As indicated above, previous apparatus 68, although probably the most
effective means known for automated manufacture of devices such as
transformer 20 which comprise a toroidally-wound core, it is desirable to
provide means for providing comparably higher and more consistent levels
of product yield and quality.
SUMMARY OF THE INVENTION
The present invention provides an improved method and apparatus for quickly
and efficiently winding a toroidal core through one or more annular
bobbins. The inventive method and apparatus are suitable for large scale
manufacturing operations.
The present invention provides a method of winding a toroidal core through
a bobbin aperture which includes the steps of: providing a fixture having
a cavity defined by first and second continuous arcuate walls, the first
continuous arcuate wall having contiguous first and second surface
portions of differing curvature; placing a bobbin having an aperture
therethrough into the fixture such that the bobbin aperture opens into the
cavity; feeding a ribbon of strip stock material having a leading edge and
first and second sides into the fixture; feeding the leading edge of the
ribbon through the bobbin aperture; sliding the ribbon along the second
arcuate wall of the cavity; directing the leading edge of the ribbon
toward and into sliding contact with the first surface portion of the
first arcuate wall of the cavity; sliding the leading edge of the ribbon
from the first surface portion of the first arcuate wall of the cavity to
the second surface portion of the first arcuate wall of the cavity; and
feeding the leading edge of the ribbon again through the bobbin aperture
and placing the first side of the ribbon adjacent the second side of the
ribbon within the cavity, whereby a coil comprised of a plurality of
ribbon layers is formed through the bobbin aperture.

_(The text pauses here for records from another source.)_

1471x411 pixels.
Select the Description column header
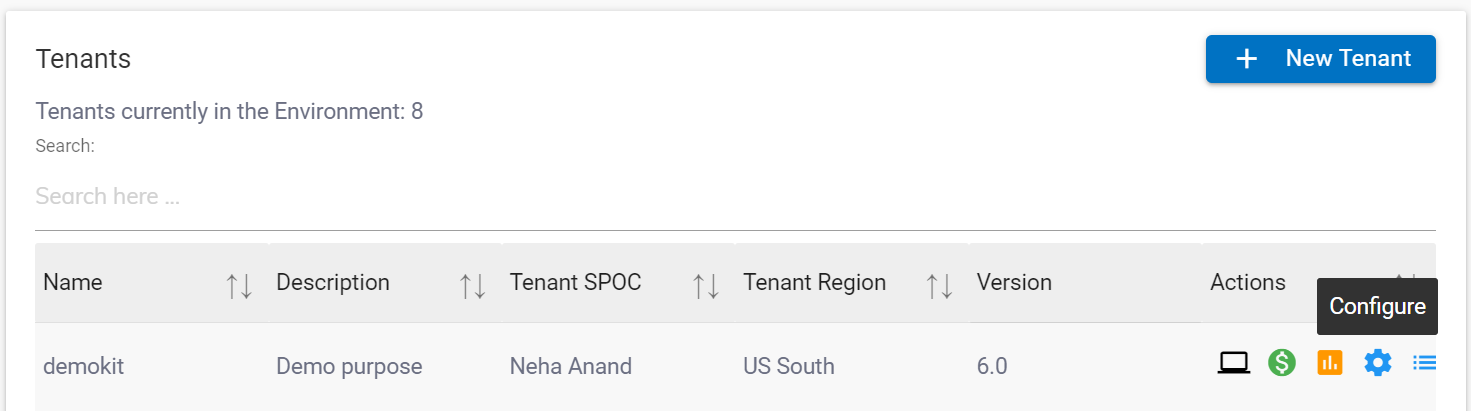tap(333, 283)
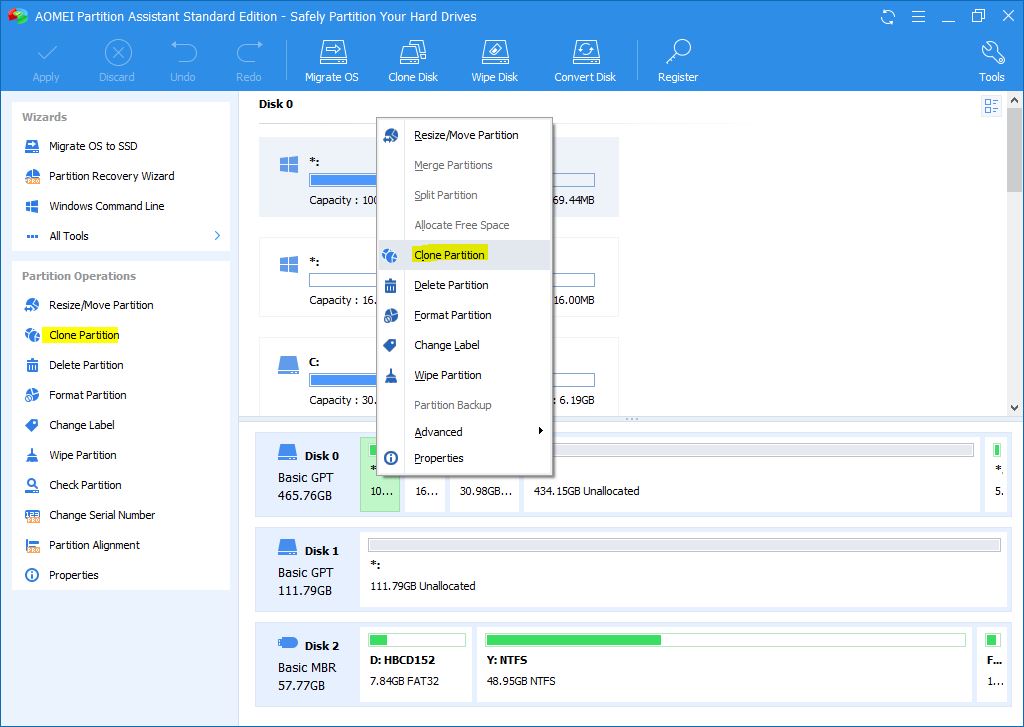The width and height of the screenshot is (1024, 727).
Task: Open Partition Recovery Wizard in sidebar
Action: coord(111,176)
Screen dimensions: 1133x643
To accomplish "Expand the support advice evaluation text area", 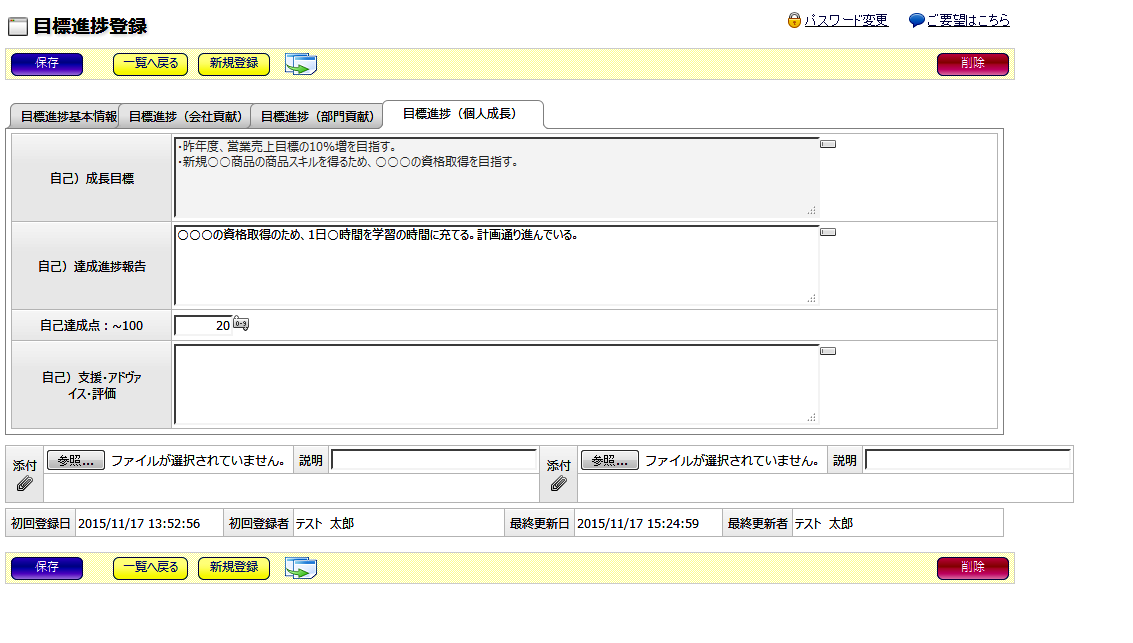I will point(827,352).
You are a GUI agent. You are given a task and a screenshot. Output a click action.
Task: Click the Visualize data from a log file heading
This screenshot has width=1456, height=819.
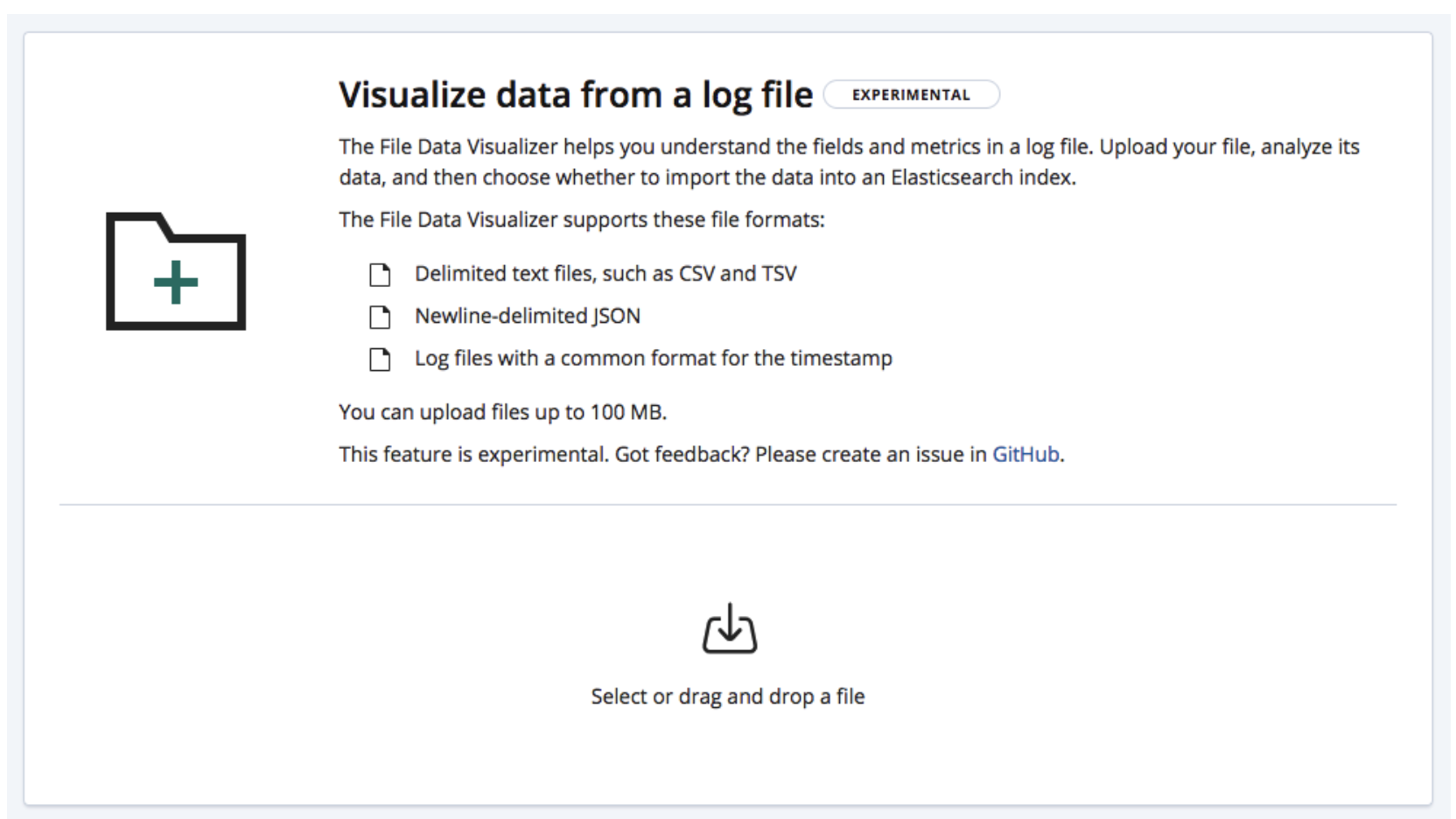[578, 94]
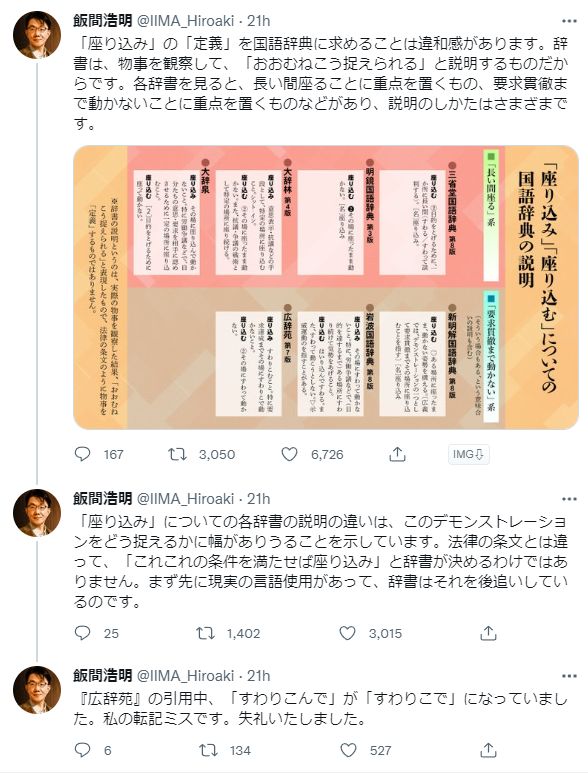Reply to the third tweet with 6 replies

82,750
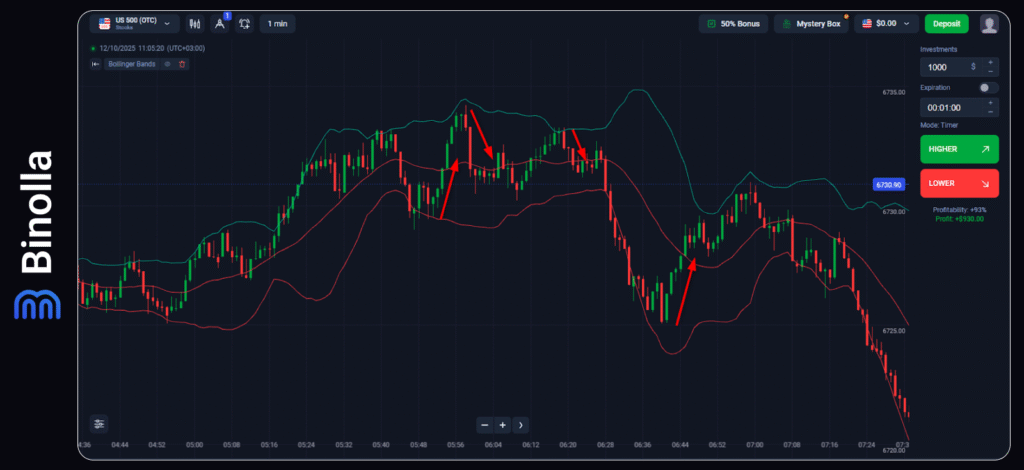
Task: Open the user profile avatar
Action: pyautogui.click(x=989, y=23)
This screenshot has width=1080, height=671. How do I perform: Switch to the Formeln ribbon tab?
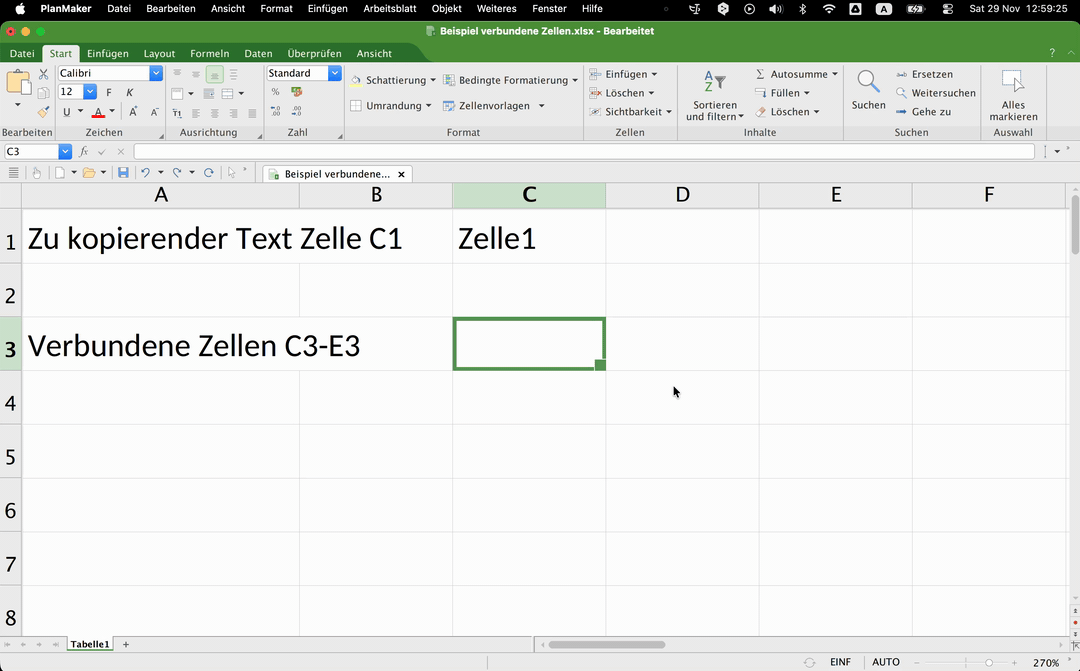click(x=210, y=53)
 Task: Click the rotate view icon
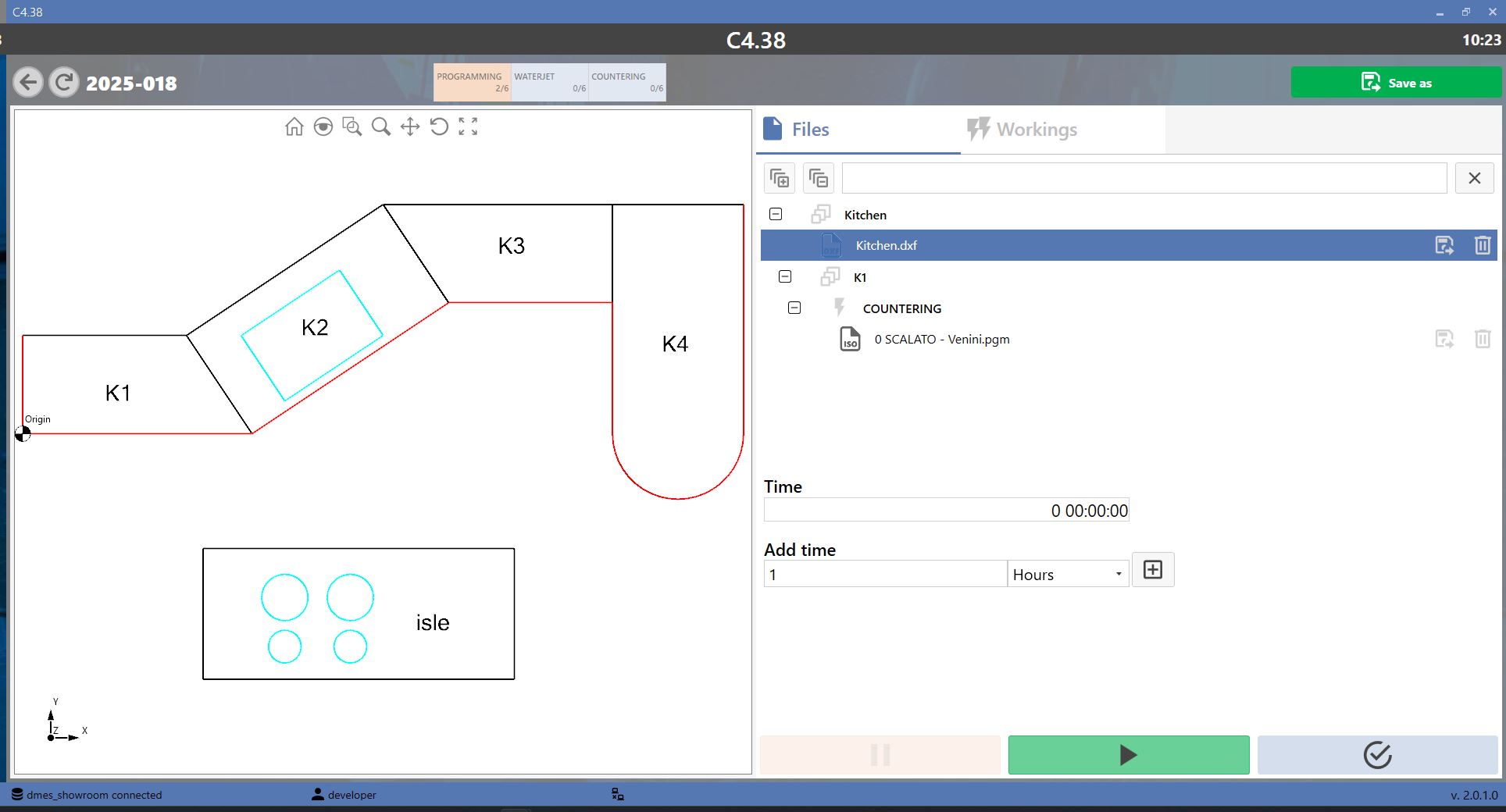click(439, 126)
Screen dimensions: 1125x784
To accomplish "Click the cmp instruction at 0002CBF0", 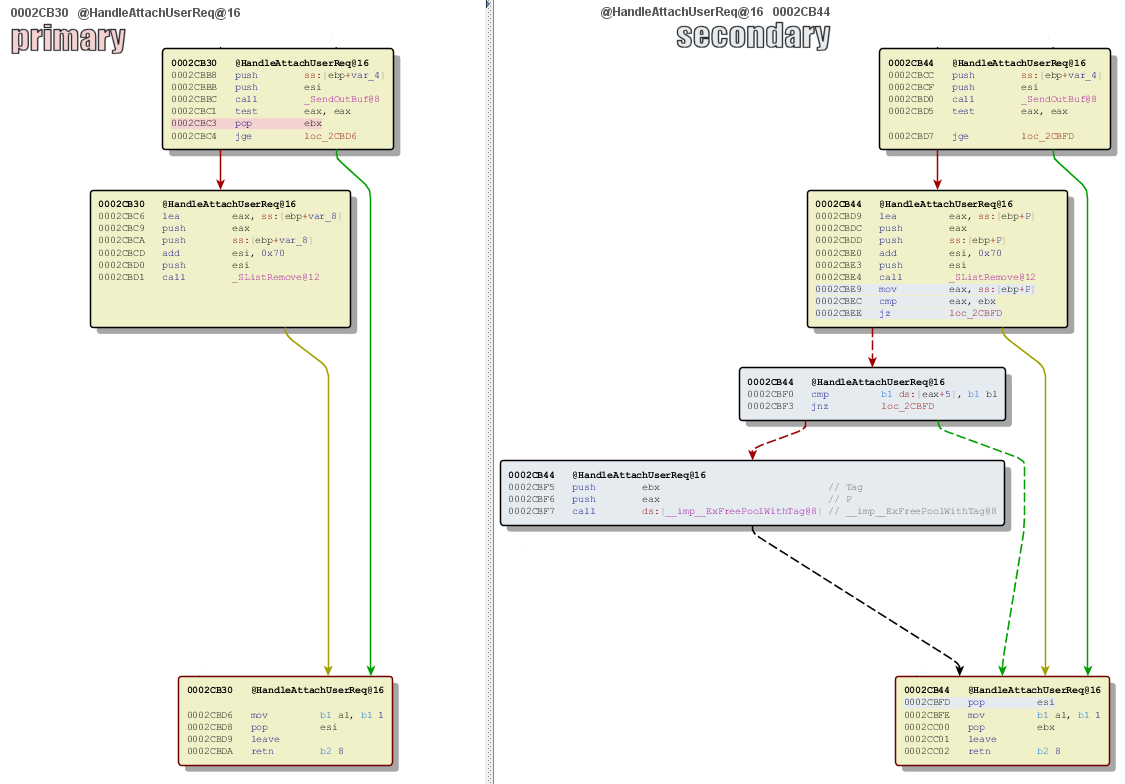I will (820, 394).
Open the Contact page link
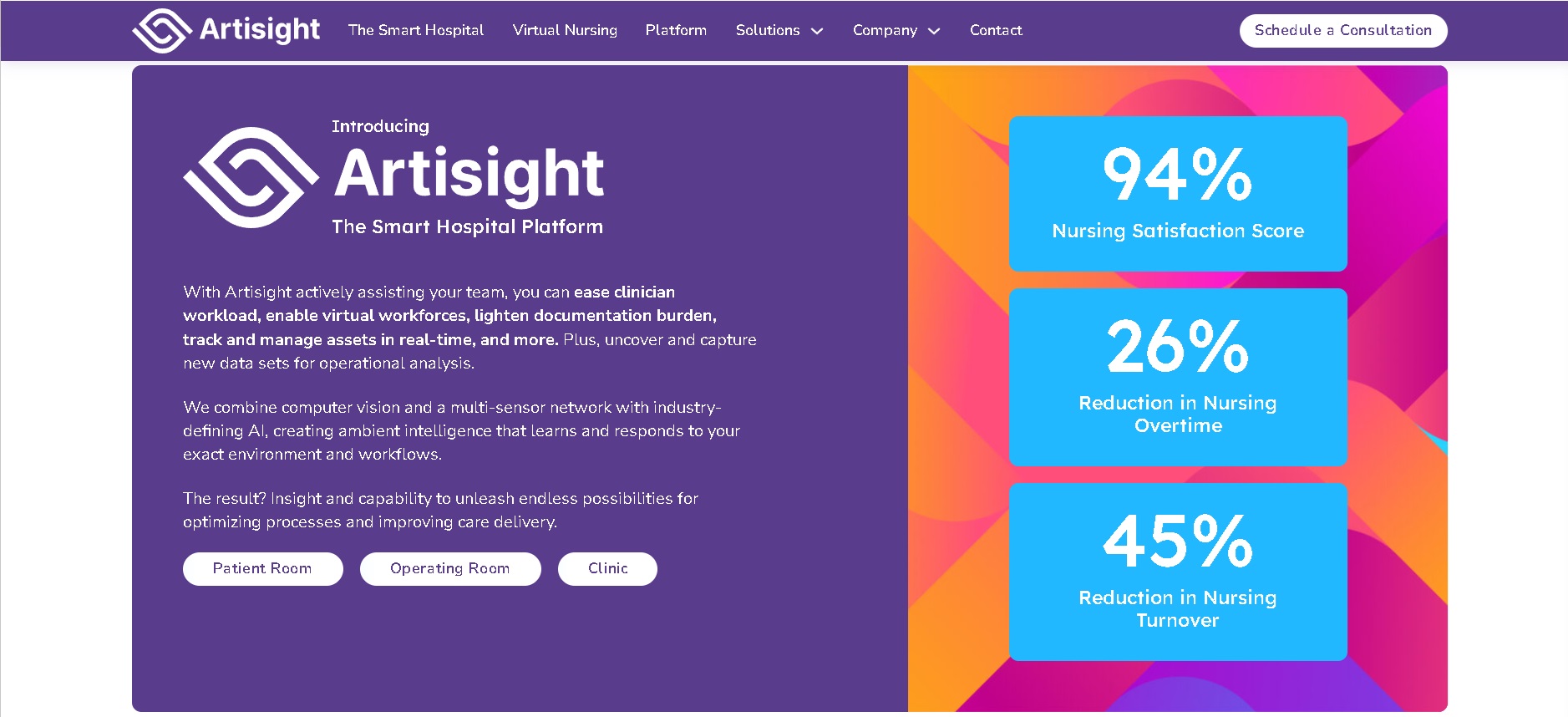This screenshot has height=717, width=1568. (996, 30)

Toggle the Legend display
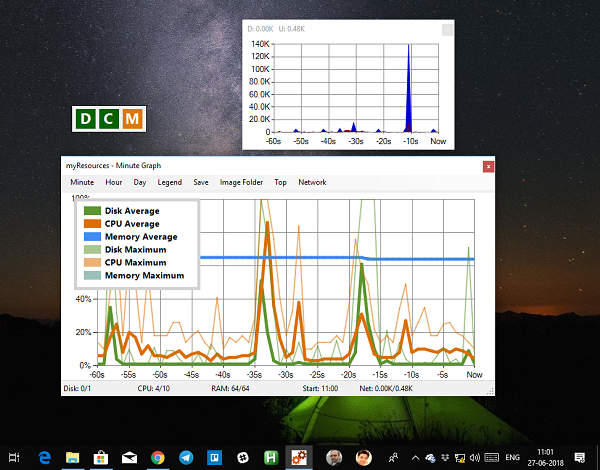[x=170, y=183]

The present invention also provides a method of manufacturing a
toroidally-wound first ring inside a second ring which includes the steps
of: providing opposed first and second walls, the first wall having a
continuous arcing surface comprising contiguous first and second surface
portions of differing curvature, the second wall having a continuously
arcing surface, the first and second walls defining a cavity, and a second
ring disposed between the first and second walls, a portion of the second
ring within the cavity; passing the leading edge of a ribbon of strip
stock material through the second ring; sliding the ribbon along the
arcuate surface of the second wall; bringing the leading edge of the
ribbon into sliding contact with the first surface portion of the first
wall; sliding the ribbon along the second surface portion of the first
wall; and passing the leading edge of the ribbon through the second ring
an additional plurality of times to form a first ring having a plurality
of ribbon layers between the first and second walls.
The present invention also provides a method of manufacturing a
toroidally-wound first ring inside a second ring which includes the steps
of: A method of manufacturing a toroidally-wound first ring inside a
second ring, comprising the steps of: providing oppositely facing first
and second arcuate wall surfaces; passing the leading edge of a ribbon of
strip stock material through the second ring; sliding the ribbon along the
second arcuate wall surface; sliding the ribbon along the first arcuate
wall surface; passing the leading edge of the ribbon through the second
ring an additional plurality of times to form a first ring having a
plurality of ribbon layers between the first and second arcuate wall
surfaces; and controllably separating the first and second arcuate wall
surfaces.
The present invention also provides an apparatus for manufacturing a
toroidal core which includes a fixture having a passageway through which a
ribbon of strip stock material extends, the fixture having separable first
and second parts. The first and second fixture parts respectively have
first and second arcuate walls, the first and second arcuate walls at
least partially defining an expandible cavity. The passageway is in
communication with the cavity, and the cavity includes a space in which a
bobbin element having a through-hole is disposed, the passageway opening
into the space. The passageway opening is substantially aligned with the
bobbin element through-hole, whereby the ribbon extends from the
passageway, through the bobbin element through-hole, and into the cavity.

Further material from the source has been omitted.